When I was a kid I loved country music. Johnny Cash had his TV show, everybody watched it back in the day of 3 network channels plus the oddball local channel with the Star Trek reruns. Somehow country music and I drifted apart, but now thanks to Youtube you can find a whole lot of wonderful things. Here's a classic from the Carter Family, very simple production but still powerful.
But I find myself liking all kinds of country stuff ... more below the Squiggle of Doom.

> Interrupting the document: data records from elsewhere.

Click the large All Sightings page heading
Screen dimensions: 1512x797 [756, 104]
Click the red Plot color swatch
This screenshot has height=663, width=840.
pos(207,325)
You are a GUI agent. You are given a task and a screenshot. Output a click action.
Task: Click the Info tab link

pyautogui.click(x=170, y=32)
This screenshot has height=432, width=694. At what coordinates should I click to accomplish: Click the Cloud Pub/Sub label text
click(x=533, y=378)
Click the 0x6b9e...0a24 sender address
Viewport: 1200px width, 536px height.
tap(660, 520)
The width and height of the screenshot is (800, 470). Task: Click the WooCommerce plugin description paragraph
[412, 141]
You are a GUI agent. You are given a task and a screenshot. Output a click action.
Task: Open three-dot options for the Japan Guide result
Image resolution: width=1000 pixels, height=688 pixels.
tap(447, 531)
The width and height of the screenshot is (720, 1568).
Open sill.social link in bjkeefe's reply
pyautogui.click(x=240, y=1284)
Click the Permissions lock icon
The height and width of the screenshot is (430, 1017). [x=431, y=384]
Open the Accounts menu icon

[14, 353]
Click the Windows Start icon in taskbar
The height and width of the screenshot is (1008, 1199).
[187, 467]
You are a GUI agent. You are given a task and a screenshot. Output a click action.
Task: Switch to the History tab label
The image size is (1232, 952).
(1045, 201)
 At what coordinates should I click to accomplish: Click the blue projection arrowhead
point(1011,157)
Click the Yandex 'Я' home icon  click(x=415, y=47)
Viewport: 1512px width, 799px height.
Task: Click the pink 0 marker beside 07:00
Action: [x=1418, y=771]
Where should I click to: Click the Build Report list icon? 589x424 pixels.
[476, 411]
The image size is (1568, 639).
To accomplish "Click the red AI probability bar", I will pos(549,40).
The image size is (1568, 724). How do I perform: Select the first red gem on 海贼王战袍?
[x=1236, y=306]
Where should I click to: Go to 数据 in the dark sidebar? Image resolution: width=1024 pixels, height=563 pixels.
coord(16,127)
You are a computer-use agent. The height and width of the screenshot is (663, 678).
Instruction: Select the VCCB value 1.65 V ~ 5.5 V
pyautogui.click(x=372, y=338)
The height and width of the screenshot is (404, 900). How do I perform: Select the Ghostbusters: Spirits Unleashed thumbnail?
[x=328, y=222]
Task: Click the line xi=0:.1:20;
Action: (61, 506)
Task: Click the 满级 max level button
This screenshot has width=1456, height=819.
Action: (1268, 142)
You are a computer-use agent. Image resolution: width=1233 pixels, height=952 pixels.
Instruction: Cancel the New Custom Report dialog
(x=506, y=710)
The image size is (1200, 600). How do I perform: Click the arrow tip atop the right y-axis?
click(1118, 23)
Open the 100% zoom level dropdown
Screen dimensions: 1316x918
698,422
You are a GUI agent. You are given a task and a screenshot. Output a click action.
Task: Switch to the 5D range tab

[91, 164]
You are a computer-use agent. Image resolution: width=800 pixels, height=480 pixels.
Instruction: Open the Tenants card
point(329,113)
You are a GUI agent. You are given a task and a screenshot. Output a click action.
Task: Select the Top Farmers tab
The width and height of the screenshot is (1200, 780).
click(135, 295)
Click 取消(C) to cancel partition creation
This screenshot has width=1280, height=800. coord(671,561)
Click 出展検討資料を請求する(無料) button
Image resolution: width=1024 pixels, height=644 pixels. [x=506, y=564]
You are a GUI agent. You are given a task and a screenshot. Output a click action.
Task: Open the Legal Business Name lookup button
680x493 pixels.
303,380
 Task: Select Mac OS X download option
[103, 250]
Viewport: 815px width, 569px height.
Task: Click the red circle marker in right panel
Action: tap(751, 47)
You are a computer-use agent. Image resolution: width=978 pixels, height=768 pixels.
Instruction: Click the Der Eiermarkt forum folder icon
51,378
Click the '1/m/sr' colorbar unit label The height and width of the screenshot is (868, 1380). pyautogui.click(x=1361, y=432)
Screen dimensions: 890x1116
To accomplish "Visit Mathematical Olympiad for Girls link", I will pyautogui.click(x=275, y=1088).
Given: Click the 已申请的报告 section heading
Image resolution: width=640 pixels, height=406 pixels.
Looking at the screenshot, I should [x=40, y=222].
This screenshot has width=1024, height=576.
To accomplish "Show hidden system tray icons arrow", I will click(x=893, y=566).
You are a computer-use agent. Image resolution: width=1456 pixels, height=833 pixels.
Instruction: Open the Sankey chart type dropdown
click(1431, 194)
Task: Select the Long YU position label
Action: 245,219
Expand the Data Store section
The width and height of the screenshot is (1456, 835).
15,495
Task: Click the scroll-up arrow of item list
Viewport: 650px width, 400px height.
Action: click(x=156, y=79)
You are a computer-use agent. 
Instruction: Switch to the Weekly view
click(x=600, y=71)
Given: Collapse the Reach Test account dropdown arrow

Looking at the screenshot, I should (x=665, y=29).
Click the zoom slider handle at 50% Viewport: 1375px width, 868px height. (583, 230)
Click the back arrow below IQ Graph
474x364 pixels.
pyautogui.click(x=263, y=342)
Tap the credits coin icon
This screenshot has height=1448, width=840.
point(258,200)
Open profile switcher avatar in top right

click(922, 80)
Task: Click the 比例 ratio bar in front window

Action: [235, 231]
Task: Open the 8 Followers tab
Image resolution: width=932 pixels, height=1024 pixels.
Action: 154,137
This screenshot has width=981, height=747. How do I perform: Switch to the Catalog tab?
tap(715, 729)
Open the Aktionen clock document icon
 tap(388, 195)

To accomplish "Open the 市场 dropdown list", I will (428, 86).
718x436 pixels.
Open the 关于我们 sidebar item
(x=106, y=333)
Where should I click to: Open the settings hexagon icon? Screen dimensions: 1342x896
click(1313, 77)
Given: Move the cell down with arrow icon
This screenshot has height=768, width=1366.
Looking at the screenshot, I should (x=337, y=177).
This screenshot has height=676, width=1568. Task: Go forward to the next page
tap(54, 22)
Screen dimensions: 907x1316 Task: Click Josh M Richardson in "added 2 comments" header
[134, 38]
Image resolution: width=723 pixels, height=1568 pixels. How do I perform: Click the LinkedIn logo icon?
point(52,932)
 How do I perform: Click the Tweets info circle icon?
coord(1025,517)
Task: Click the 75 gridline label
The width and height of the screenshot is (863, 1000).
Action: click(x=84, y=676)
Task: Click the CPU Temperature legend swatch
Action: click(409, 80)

I suppose it's horribly corny now, but I really like Wichita Lineman by Glen Campbell. Switching back in time a bit, a rediscovered classic was My Baby's Gone by the Louvin Brothers, which was featured on the Crazy Heart soundtrack. These two were quite a pair, they were both devout Baptists who designed their own uniquely hellish cover for their album Satan is Real. Here's what the Wiki has to say about them.
Their songs were heavily influenced by their Baptist faith and warned against sin. Ira Louvin was notorious for his drinking, womanizing, and short temper. He was married four times; his third wife Faye shot him four times in the chest and twice in the hand after he allegedly beat her. Although seriously injured, he survived. When performing and drinking, Ira would sometimes become angry enough on stage to smash his mandolin; otherwise his style was heavily influenced by Bill Monroe.
As of 1963, Charlie was making enough money that he was able to start a solo career, and Ira also went on his own.
Ira died on June 20, 1965 at the age of 41. He and his fourth wife, Anne Young, were on the way home from a performance in Kansas City when they came to a section of construction on Highway 70 outside of Williamsburg, Missouri where traffic had been reduced down to one lane. A drunken driver struck their car head-on, and both Ira and Anne were killed instantly. At the time, a warrant for Ira's arrest had been issued on a DUI charge.
Another gospel-based group were the Statler brothers (only two brothers however, none of them named "Statler") whose classic "Flowers on the Wall" was revived somewhat by being featured in
Pulp Fiction. This song has a wonderful harmony part, including great bass vocals:
One song that was very popular when I was a kid was I'm Not Lisa, sung by Jessi Colter. I suppose it's impossibly sentimental today, but it still sounds good to me.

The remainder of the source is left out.